Trading stocks was one of the few vocations I could ever see myself excelling at, I had something close to a real interest.
A brain at a desk appealed to me, thoughts converted to cash with zero physical movement, air conditioned magic.
Behind the obvious set design was something close to Palmistry or reading chicken entrails on a stump… and possibly the promise of a BMW.
Yesterday morning (twenty years later), I was having coffee and decided to have a look at the talking heads for shits and giggles.
The CNBC gang of soapy affiliates were shiny and groomed like pure bred Dobermans trotting the fake, green, grass of dog show hell. The stock ticker ran its usual cycle and informed me of losses and gains (both imagined and real) while I simultaneously checked my email messages and poured a second cup of french roast. The professional narcissists were talking, but I wasn’t listening, I know better. They are reliably full of it. We all know it.
Three cups and a ball is all grown up and swindling in shifts.
Some of my personal strategy hinges on deducing fake smiles and reading uncomfortable micro expressions in order to turn them to my advantage. The social aspect is interesting to me, a language I can somehow traverse. A giant, mega media corporations awkward on-camera pause is a leaf on the breeze and a botched segue leaking snarky unintended audio into the world is an OPPORTUNITY large and tall, “The Cattleman’s Code.” But…
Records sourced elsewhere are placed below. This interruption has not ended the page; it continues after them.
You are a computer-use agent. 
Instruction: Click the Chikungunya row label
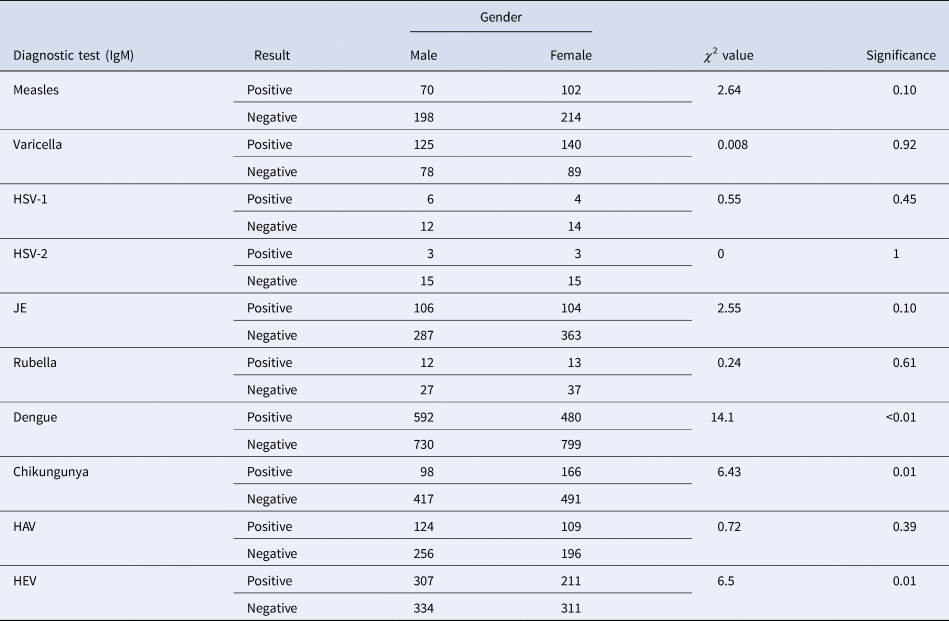tap(51, 471)
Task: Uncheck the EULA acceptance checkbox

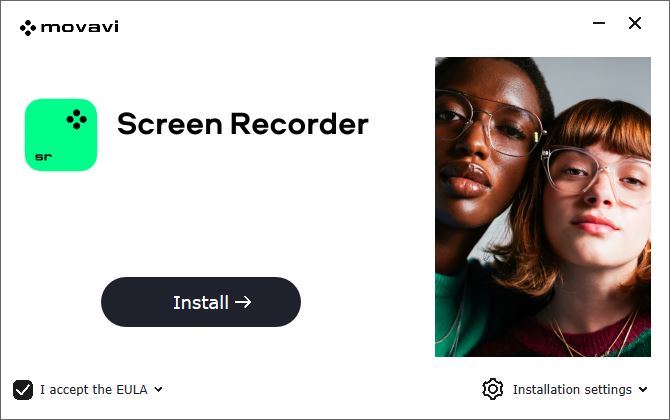Action: (x=23, y=390)
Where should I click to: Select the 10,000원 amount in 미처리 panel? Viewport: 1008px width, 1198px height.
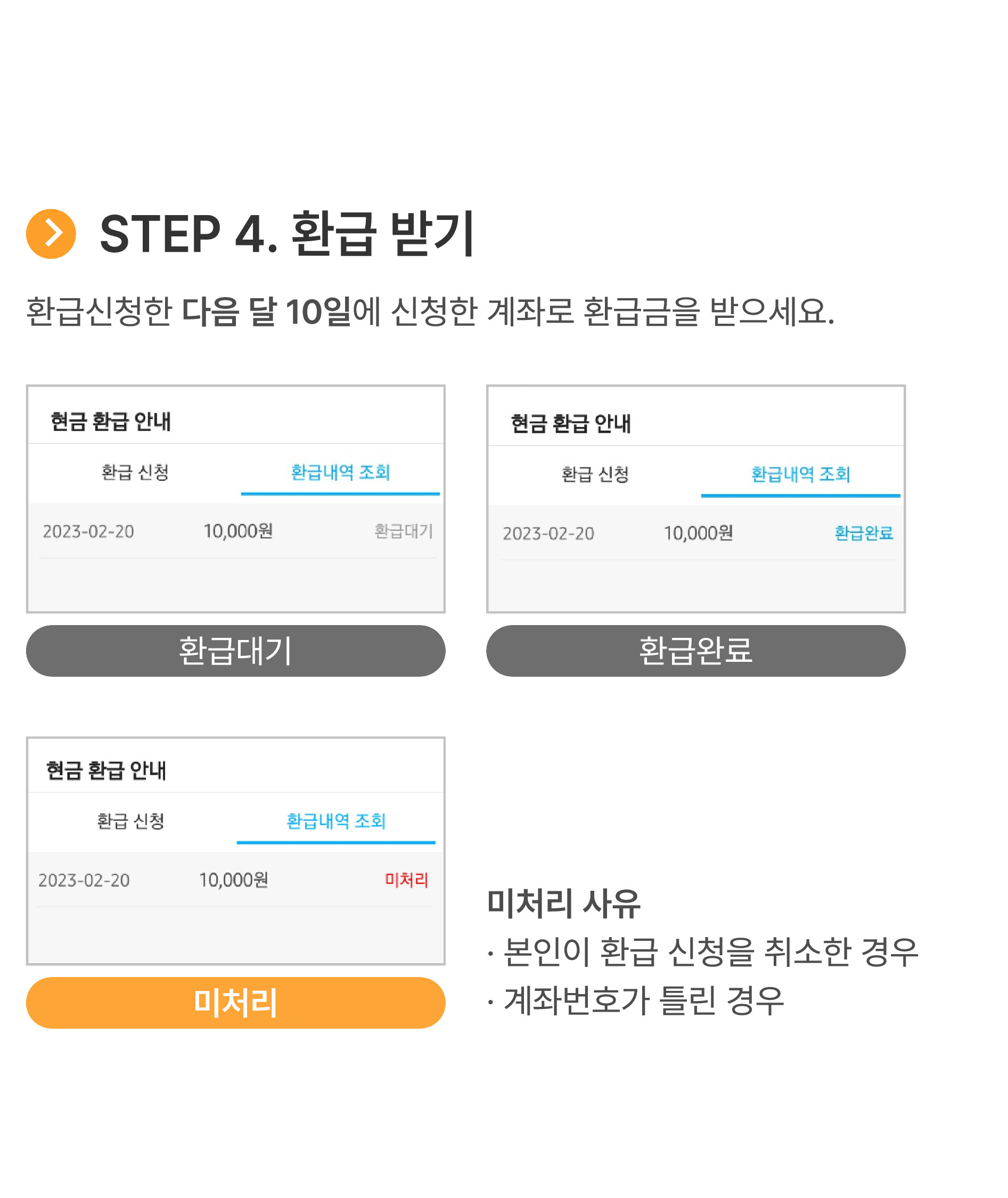point(233,880)
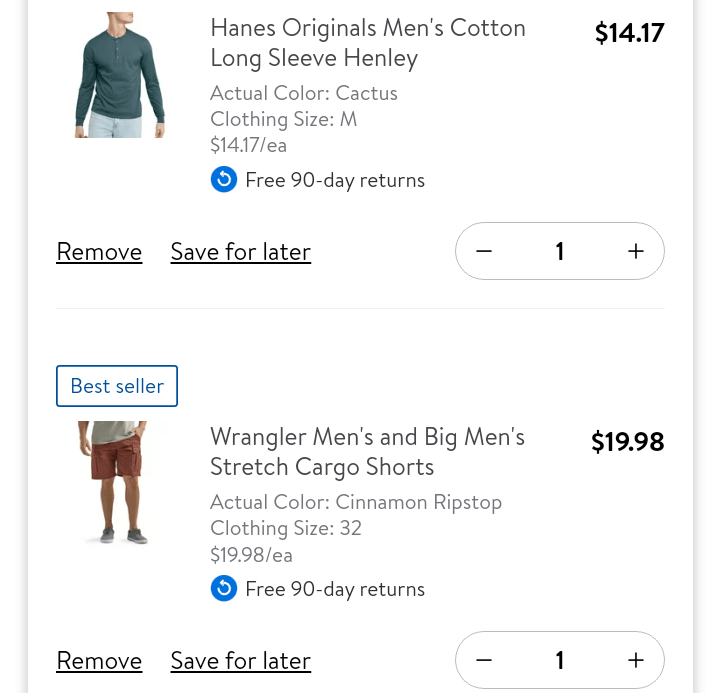Click the returns icon under the Hanes Henley
Screen dimensions: 720x693
[224, 180]
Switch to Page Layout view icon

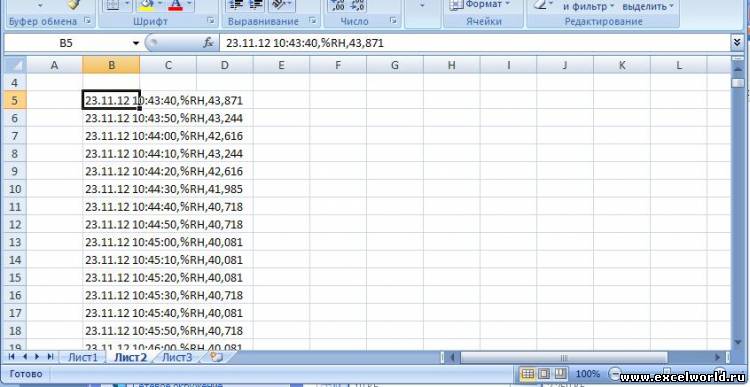point(544,373)
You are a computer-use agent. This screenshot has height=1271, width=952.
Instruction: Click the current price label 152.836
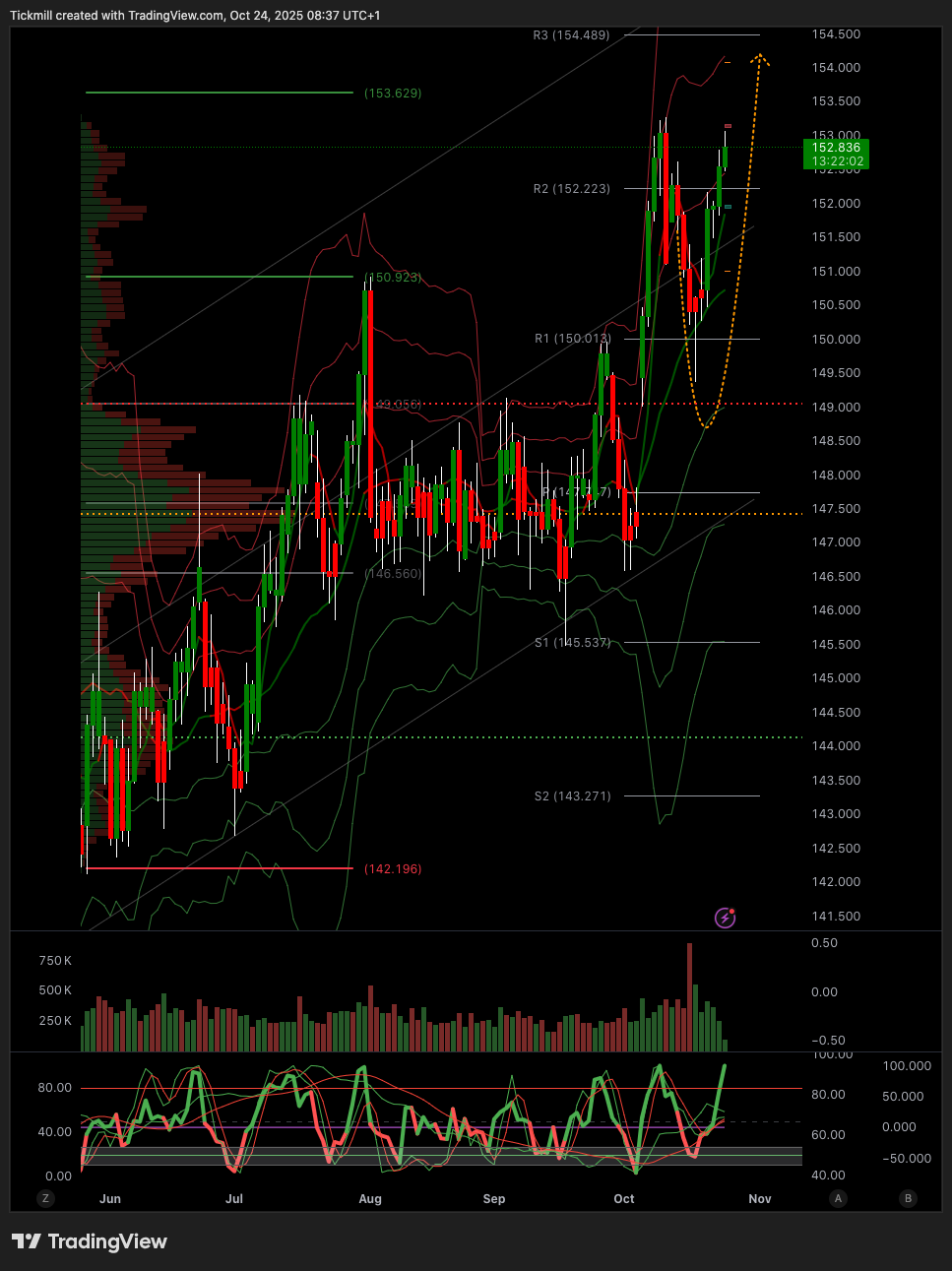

I’ve said all that to get to this.
The busy mumbling in the background came sharply into focus on the last sentence, before the raging volume-boosted Cadillac commercial assaulted my senses.
This is what I heard.
Mumble mumble mumble… something something something,
“The Golden Age of Cancer.” Smiles all around, swooping left to right boom camera, out of body experience angle, cut to commercial.
“The golden age of cancer?” You gotta be kidding me…I had to focus a little to remember what I was just witness to.
They were talking “Big Pharma,” a fuzzy pet name they give to their favorite auntie.
In spite of the overall country’s flat-lining economy, the nation’s largest drug companies are having a good time. Selling overpriced cancer treatments to dying people is the new gold rush, has been for some time now I gather.
I’m still feeling ill from it. Those words I can’t throw up, the message I’m unable to purge, the camaraderie and the smiles I can’t seem to unsee… a monster with soundtrack and a graphics team.
Just another great success story crawling out of my television.
I guess that’s where we are now… Clubbed over the head when we weren’t expecting it.
The whole country woke up chained to the Black Pearl, singing songs and driving Cadillacs.
Whooping it up in the Golden Age of Cancer.